Nama-nama operasi militer untuk penumpasan Organisasi Papua Merdeka, suatu kelompok gerakan yang menolak menggabungkan diri dengan Negara Kesatuan Republik Indonesia (NKRI), yang akhirnya diketahui antaralian: Operasi pamungkas (1970-1974), operasi kikis (1977-1978), operasi sapu bersih (1978-1982), Operasi Sate (1984) dan masih banyak lagi Operasi-operasi militer yang sudah semenjak tahun 1963 hingga 1998 gencar di seluruh Tanah Papua.
Arnold AP yang menjabat sebagai Kuarator dan Kepala Museum Uncen sekaligus pimpinan Grup Musik dan Tari Mambesak, lalu dikaitkan memiliki hubungan dengan kelompok Zet Rumkorem sehingga harus disingkirkan. Walaupun sampai sekarang tuduhan tersebut tidak pernah terbukti dan tidak mampu dibuktikan oleh ABRI. Arnold ditangkap dan dijebloskan ke Rumah Tahanan Polisi Daerah Papua (Polda) bersama sepupunya yang juga anggota Mambesak bersama dan juga Staf Kampus Fisip-Uncen bernama Edy Mofu pada 30 November 1983, tanpa pernah diadili di Pengadilan.

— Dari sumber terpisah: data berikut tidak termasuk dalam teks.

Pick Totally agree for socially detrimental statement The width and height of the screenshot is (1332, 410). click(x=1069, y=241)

Hingga pada malam 21 April 1984 seorang anggota polisi bernama Pius Wanem “membujuk” Arnold AP untuk melarikan diri dari Rumah Tahanan Polda Papua di APO Kota Jayapura. Malam hari ketika sel rumah tahanan itu dibuka lima orang tahanan diantanya Arnold Ap , Edy Mofu, Agustinus Runtumboi (Sekretaris Desa Nolokla, Setani), Alex Membri, Johanis C. Rumainum (Mahasiswa Fisip-Uncen) melarikan diri.

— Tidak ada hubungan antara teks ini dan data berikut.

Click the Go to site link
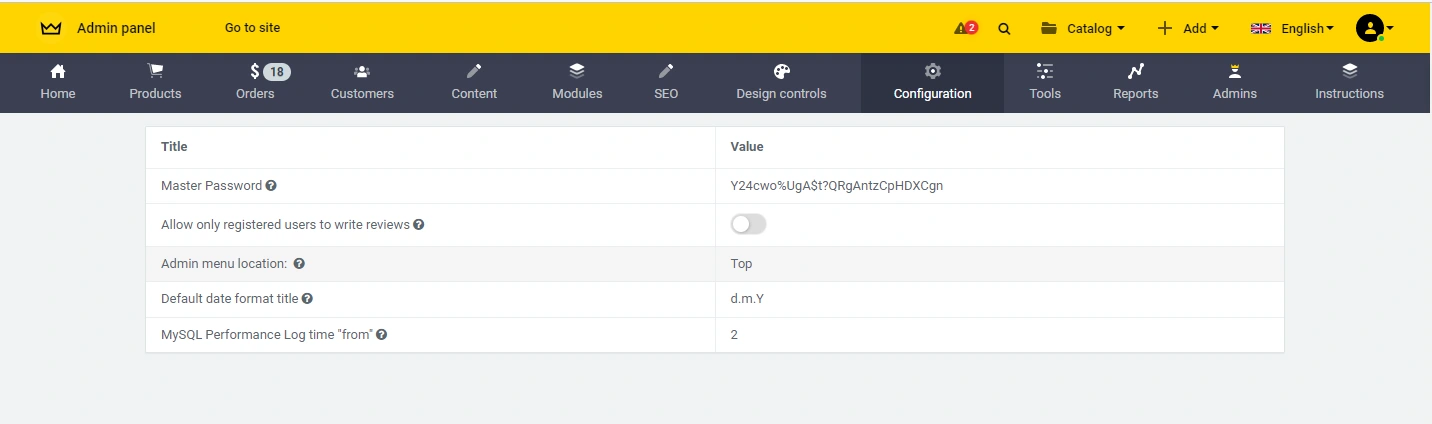The width and height of the screenshot is (1432, 424). [252, 28]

Perlahan-lahan mereka meninggalkan lingkungan Polda Papua menuju kearah belakang Gedung Olaraga (GOR) Cenderawasih, disana telah menunggu sebuah mobil Toyoya. Alex Mebri memilih tidak ikut bersama mereka dan hilang di kegelapan malam. Mobil itu lalu melarikan mereka ke Base-G sebuah kawasan pantai Wisata dibagian utara Kota Jayapura.
Sesampianya disana para tahanan lalu melepaskan pakaian dan berenang untuk mengapai sebuah perahu kecuali Edy Mofu. Dengan kondisi lautan yang bergelombang dimalam itu ternyata Edy Mofu tidak dapat mengapai perahu. Setelah menunggu beberapa lama, mereka memutuskan untuk ke Pasir 6 sebuah lokasi arah barat Kota Jayapura. Keesokan harinya didapati kabar bahwa Jasat Edy Mofu ditemukan warga lengkap dengan pakaian yang dikenakan.
Arnold Ap bersama kedua rekannya menunggu selama tiga hari di pasir enam dengan harapan akan ada jemputan yang melarikan mereka menuju Vanimo, Papua New Guinea (PNG), disana anak dan istrinya telah menunggu.
Namun naas, dihari keempat, saat berada dibibir pantai, sebuah perahu yang sering dugunakan warga untuk mengantar makanan kepada mereka ternyata telah dipenuhi oleh Kopasanda. Arnold, tidak kuasa menghindari sergapan, tiga tembakan menyasar di perut dan lengan kanannya.
Dengan terluka dia digelandang keatas perahu dan dilarikan kembali ke Base G. Dua orang perawat dari Rumah Sakit Aryoko yang telah menunggu dengan peralatan medis menemukan bahwa dia telah tewas karena pendarahan.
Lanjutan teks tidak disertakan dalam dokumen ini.